Jyuto tidak mau mengakui daripada harus berakhir sakit hati.
"Yah, tidak akan tahu kalau tidak dicari," gumam Jyuto yang kemudian meninggalkan tempat untuk mengurus sesuatu yang lain.
Akazumi menghela napas panjang segera setelah tugasnya di bidang kesehatan sekolah telah usai. Tidak banyak, namun merepotkan mengingat siswa dan siswi yang suka sekali melukai diri mereka. Padahal, berhati-hati itu cukup mudah.
Tapi, setidaknya ia memiliki pekerjaan daripada menganggur di ruangan kesehatan ini sendirian.
Berbeda untuk saat ini yang sekarang ia butuh waktu sendiri untuk melepas lelah. Jika dipikir-pikir, kesendirian ini menenangkan juga. Namun, sayang, ketenangan itu tak berlangsung lama kala terdengar suara gaduh di balik pintu ruangan unit kesehatan sekolah yang ia jaga dan kini makin terdengar jelas gaduhnya.
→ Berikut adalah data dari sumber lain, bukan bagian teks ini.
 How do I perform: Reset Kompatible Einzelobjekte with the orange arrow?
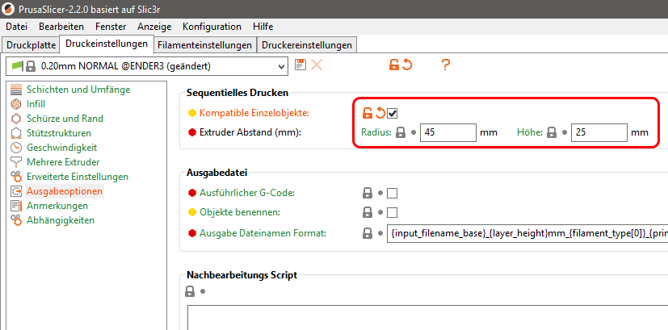click(x=380, y=113)
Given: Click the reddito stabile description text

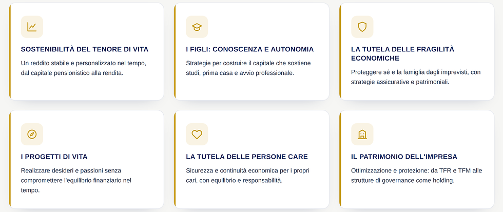Looking at the screenshot, I should point(83,68).
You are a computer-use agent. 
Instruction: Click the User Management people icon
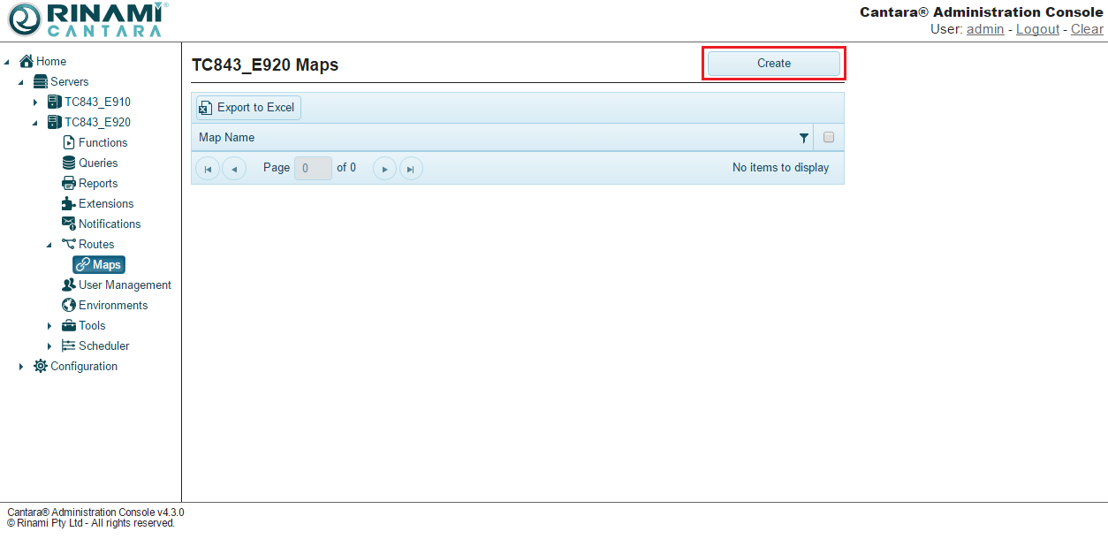coord(69,285)
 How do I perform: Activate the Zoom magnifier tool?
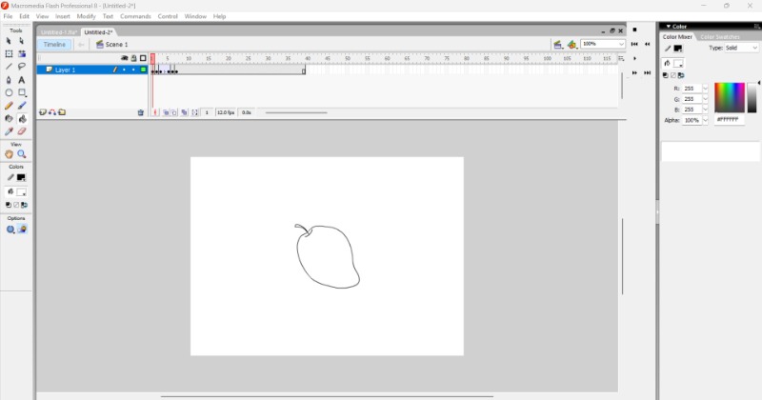pos(22,154)
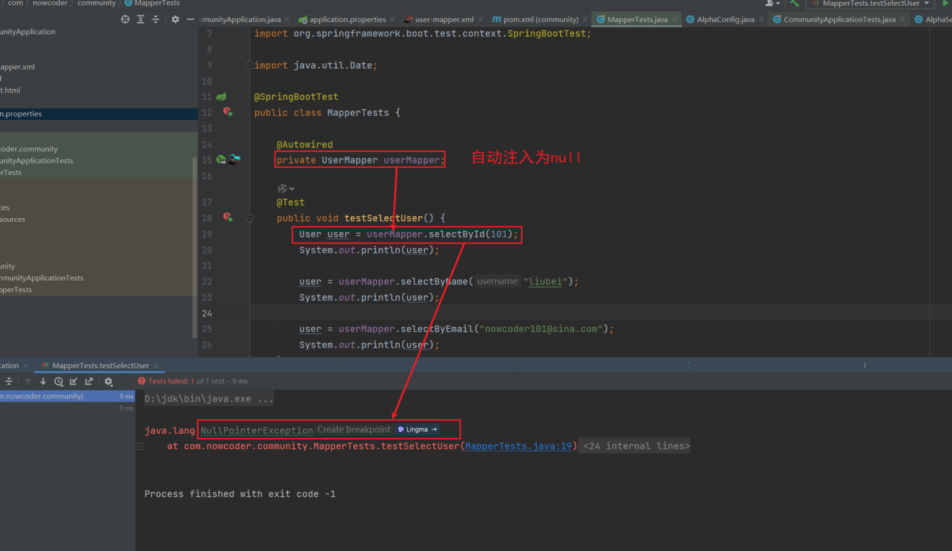Viewport: 952px width, 551px height.
Task: Click the Spring leaf gutter icon on line 11
Action: pos(221,97)
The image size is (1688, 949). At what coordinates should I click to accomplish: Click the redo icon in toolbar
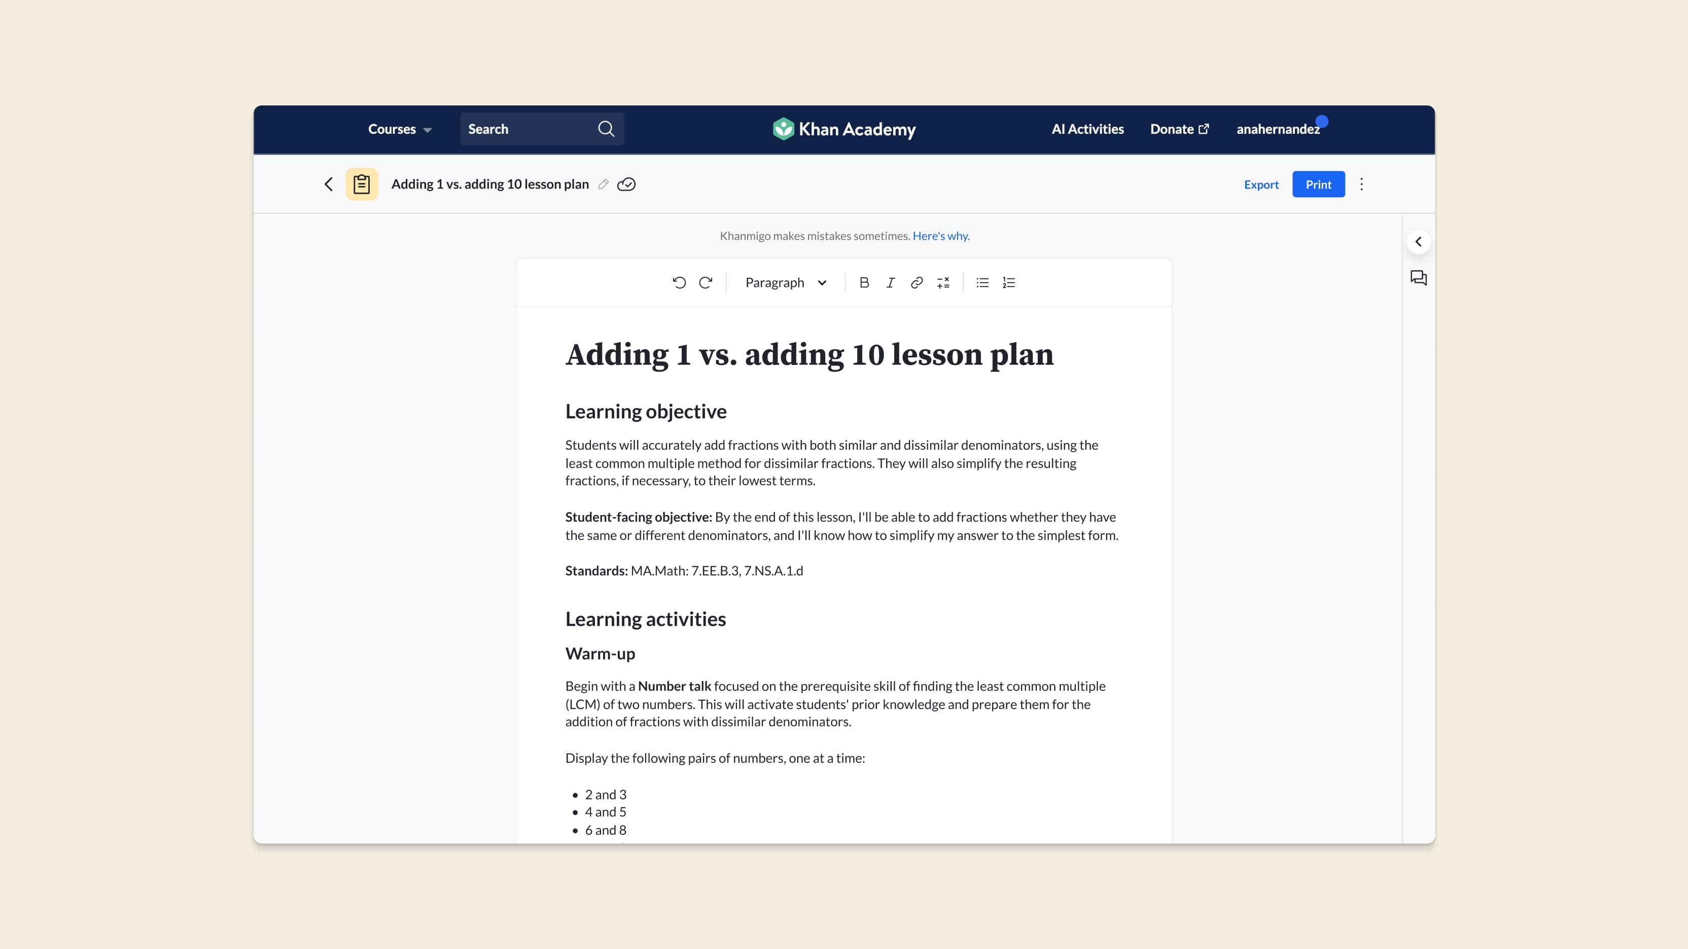[x=705, y=282]
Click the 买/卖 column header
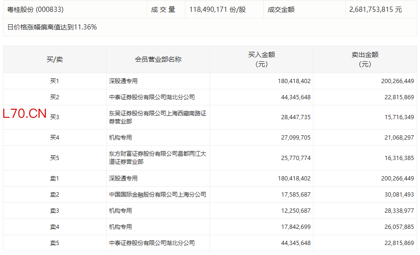 click(x=54, y=59)

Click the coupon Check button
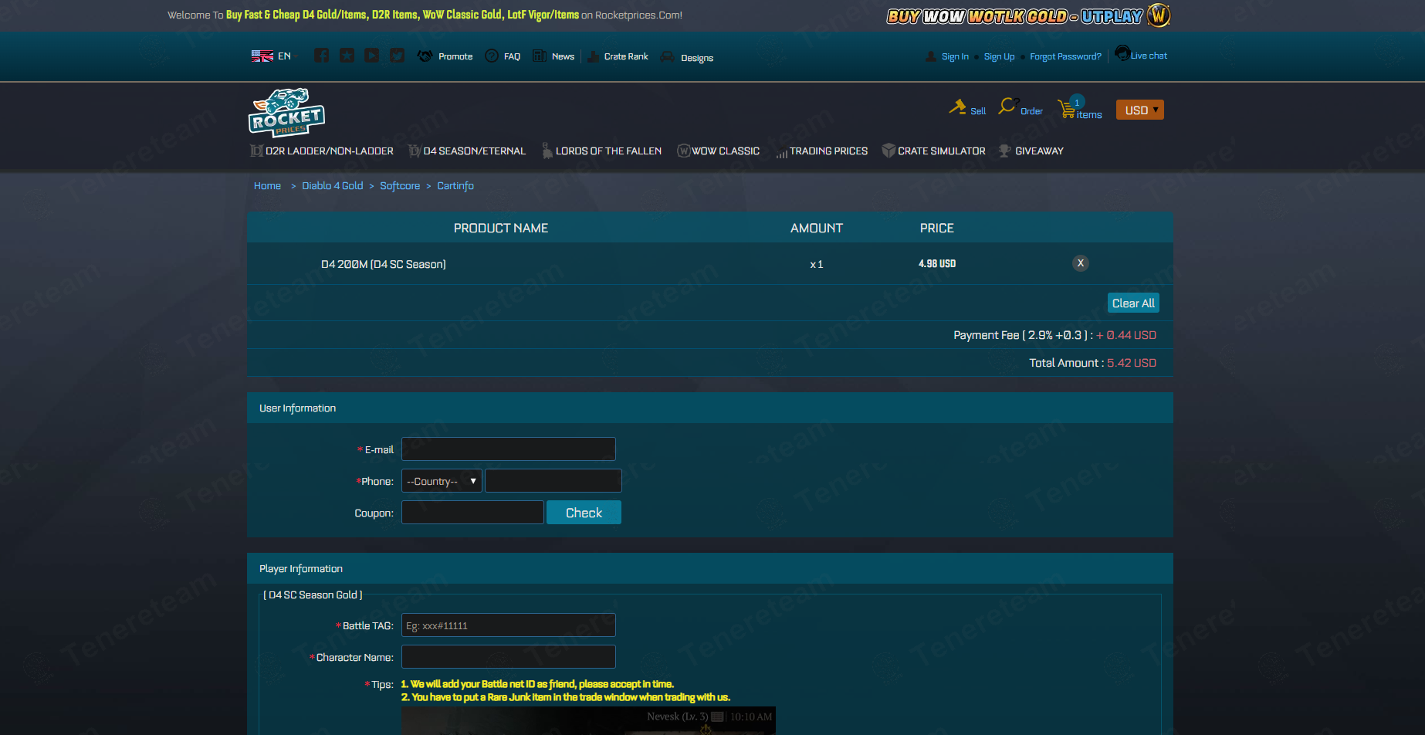point(584,513)
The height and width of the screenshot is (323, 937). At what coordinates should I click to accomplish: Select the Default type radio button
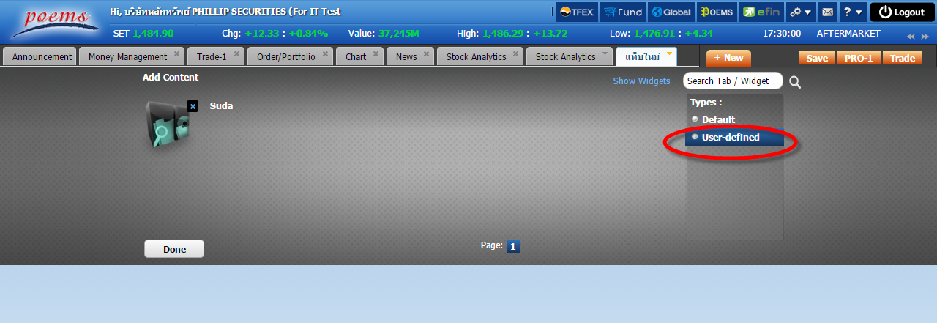[x=695, y=119]
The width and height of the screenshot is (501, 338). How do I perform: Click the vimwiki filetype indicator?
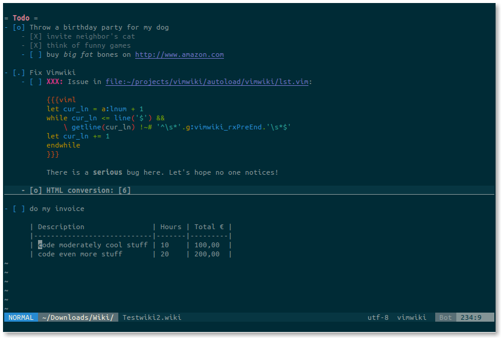[412, 317]
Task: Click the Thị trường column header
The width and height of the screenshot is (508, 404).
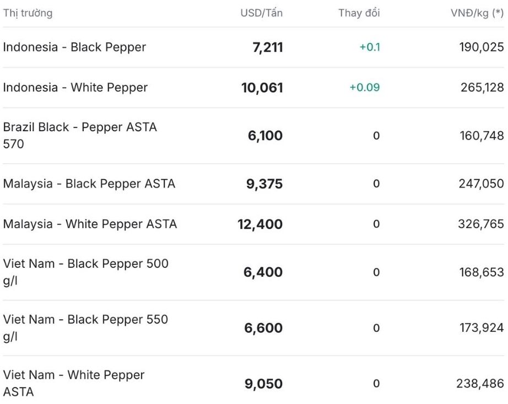Action: 28,13
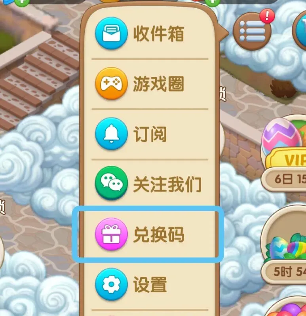Viewport: 306px width, 316px height.
Task: Open the gear 设置 settings icon
Action: pos(111,284)
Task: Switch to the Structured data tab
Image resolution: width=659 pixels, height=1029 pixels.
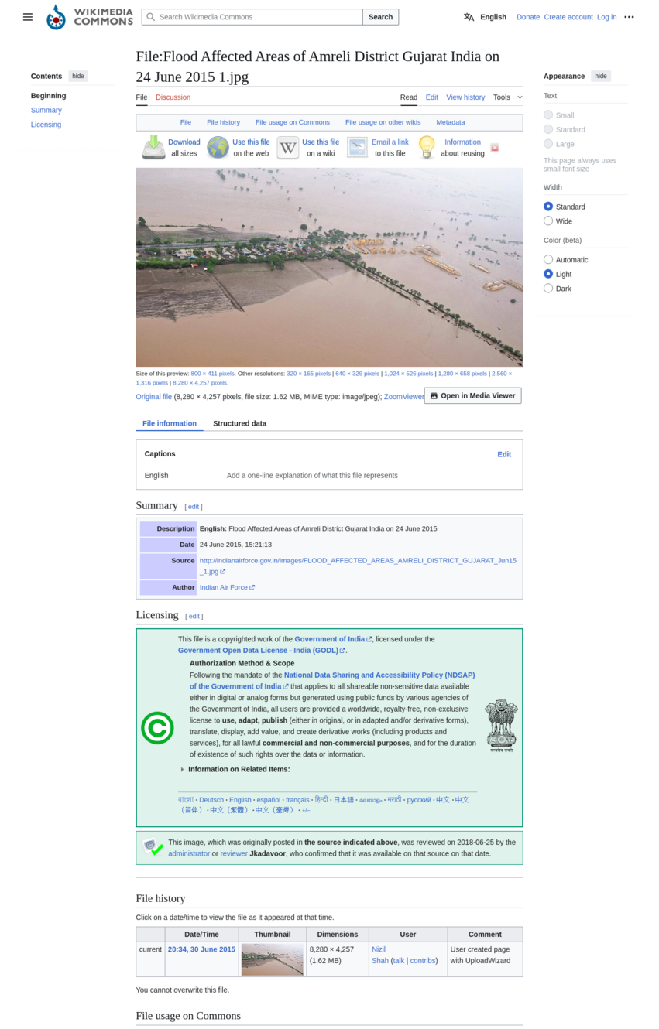Action: (x=239, y=424)
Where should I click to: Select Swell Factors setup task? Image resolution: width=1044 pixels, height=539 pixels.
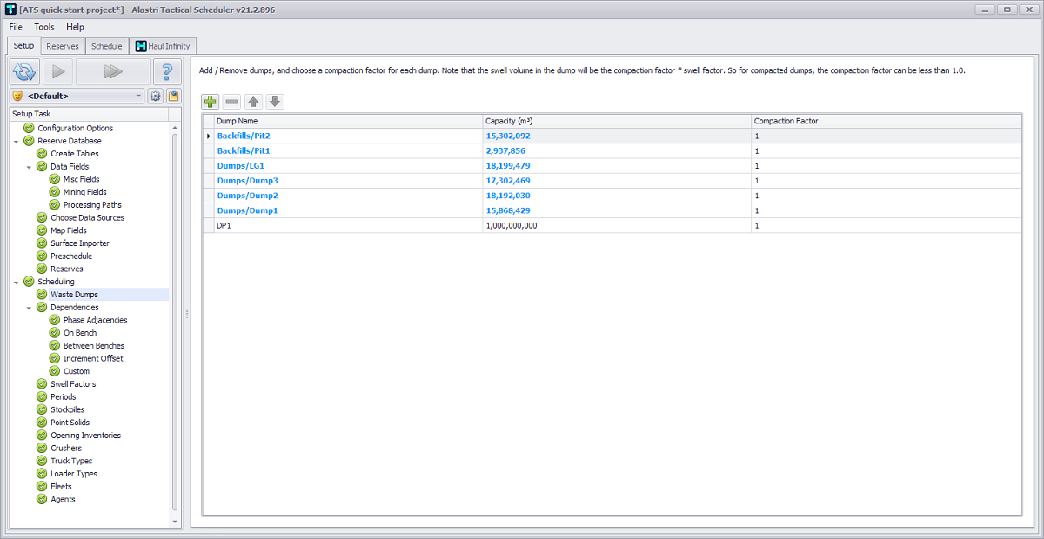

Tak lama menampakkan tiga orang gadis yang lagi rempong mengeringkan badan salah seorang pemuda yang basah kuyup dengan hebohnya. Kebetulan sekali jika pemuda yang basah kuyup itu adalah orang yang Akazumi ketahui sosoknya. Namun, mengapa ia sampai basah kuyup begitu dan rela dikerumun gadis di sekitarnya? Sulit dipercaya jika pemuda bernama Iruma Jyuto itulah yang meminta.
"S-sebentar, Senpai! Sebentar lagi juga kering!"
"Jangan! Kita harus membawanya ke UKS sebelum dia sakit!"
"Kalian apa-apaan, sih! Biar aku saja yang mengurus Jyuto-senpai!"
"Hah?!"
Ah, rupanya mereka adalah adik kelas yang sangat mengidolakan Jyuto, ya? Akazumi jadi ilfeel melihat mereka mengemis perhatian dari yang bersangkutan secara langsung di depan matanya.
"Ano-"
"Sudahlah! Aku tidak perlu dibeginikan! Ini semua salah kalian yang iseng membully teman!"
Akazumi terdiam seketika kala Jyuto memotong ucapannya. Ia sedikit terkejut dan kagum di saat bersamaan melihat Jyuto marah.
"Tapi, Senpai-"
"Senpai nanti sakit!"
"Kami ingin bertanggung jawab!"
Jyuto berdecak kesal. "Bertanggung jawab dan minta maaflah pada teman kalian yang hampir terbully. Sekarang, pergi ke ruang kesiswaan," ucapnya dengan tegas pada tiga gadis yang bucin dengannya.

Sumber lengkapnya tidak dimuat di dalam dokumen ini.